═════ Record set ═════

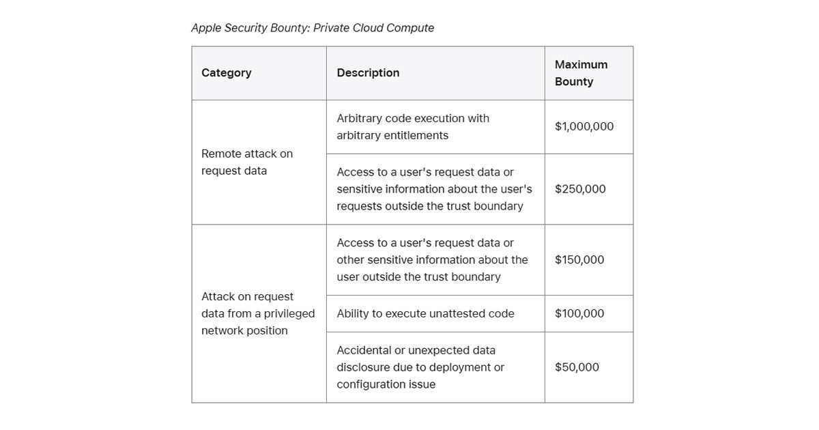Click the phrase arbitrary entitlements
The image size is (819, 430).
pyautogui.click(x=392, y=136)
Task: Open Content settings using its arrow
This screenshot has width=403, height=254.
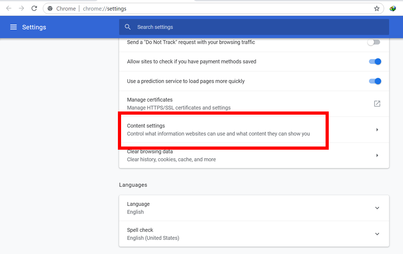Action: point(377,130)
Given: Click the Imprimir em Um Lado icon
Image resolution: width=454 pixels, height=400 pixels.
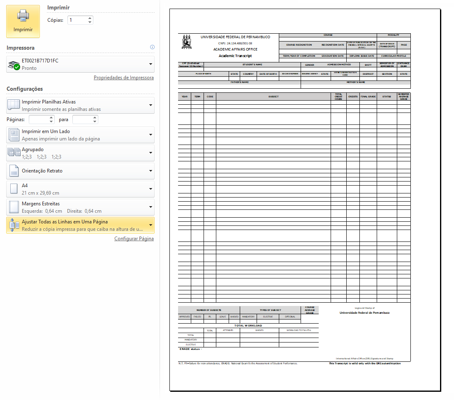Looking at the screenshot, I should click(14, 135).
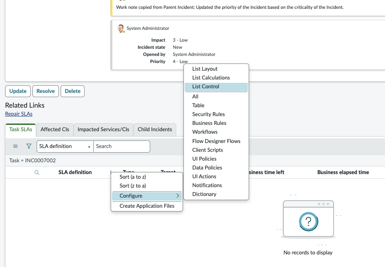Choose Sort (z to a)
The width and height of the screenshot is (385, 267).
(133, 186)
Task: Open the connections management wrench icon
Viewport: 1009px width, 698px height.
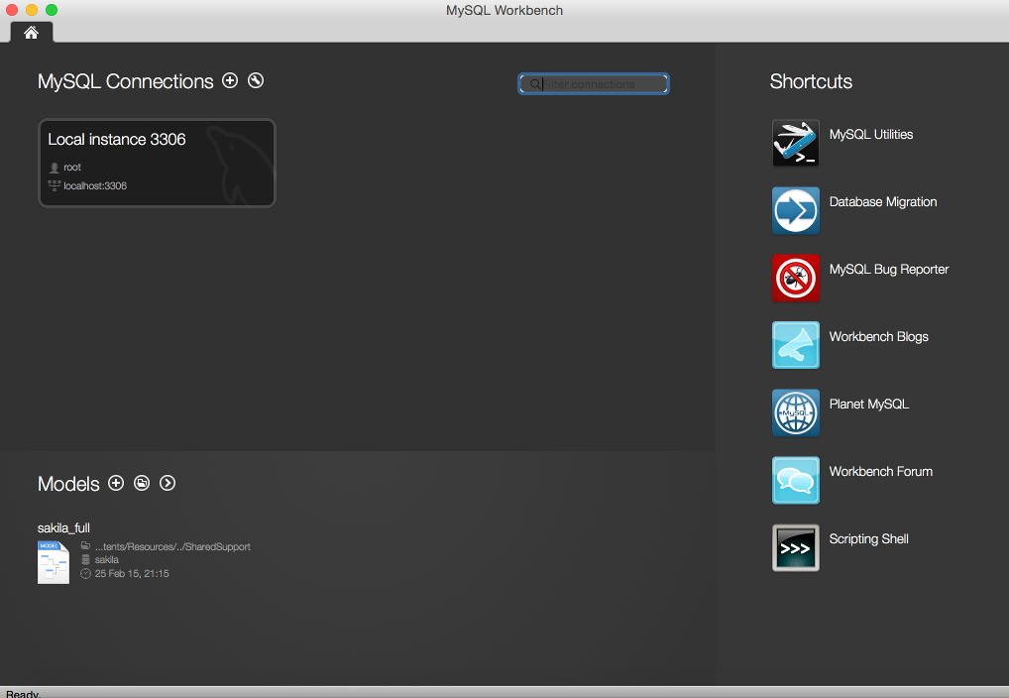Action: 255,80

═════
═════ Record set ═════

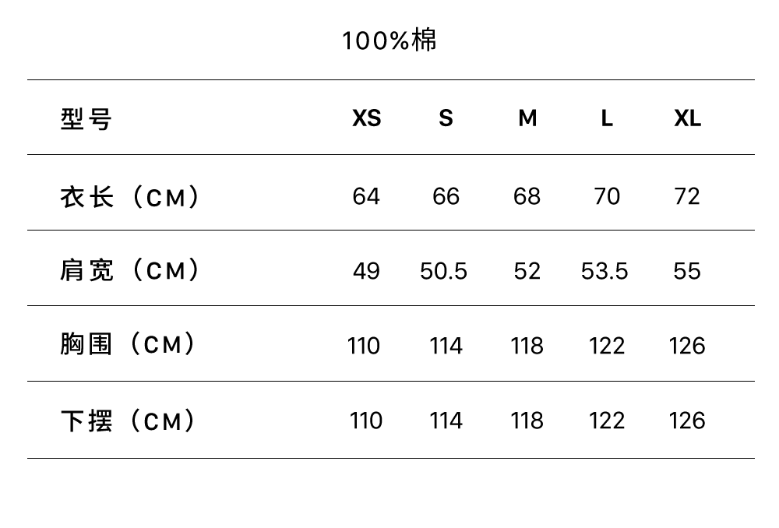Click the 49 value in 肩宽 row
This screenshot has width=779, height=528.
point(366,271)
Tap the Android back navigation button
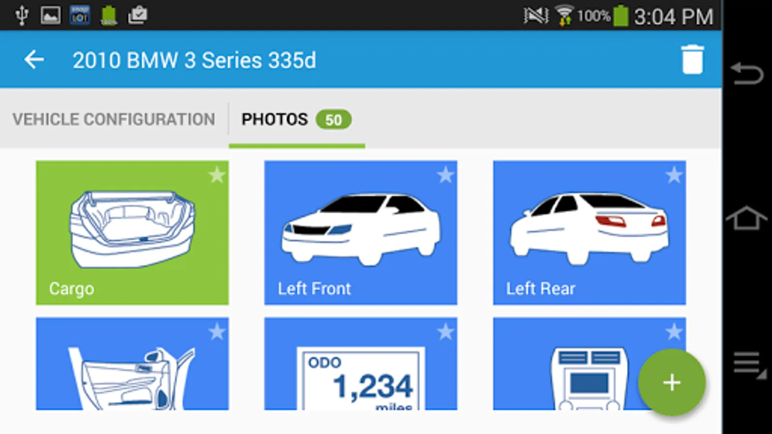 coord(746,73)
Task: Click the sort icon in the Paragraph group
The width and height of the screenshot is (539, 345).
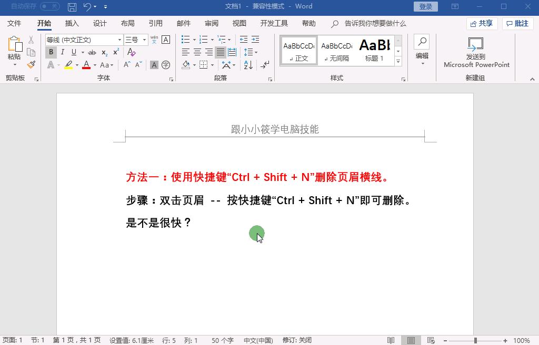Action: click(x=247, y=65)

═════

> [Instructions to follow]
Lines in the entries above that hold "Task" should be counted; give only that count.

> [Result]
3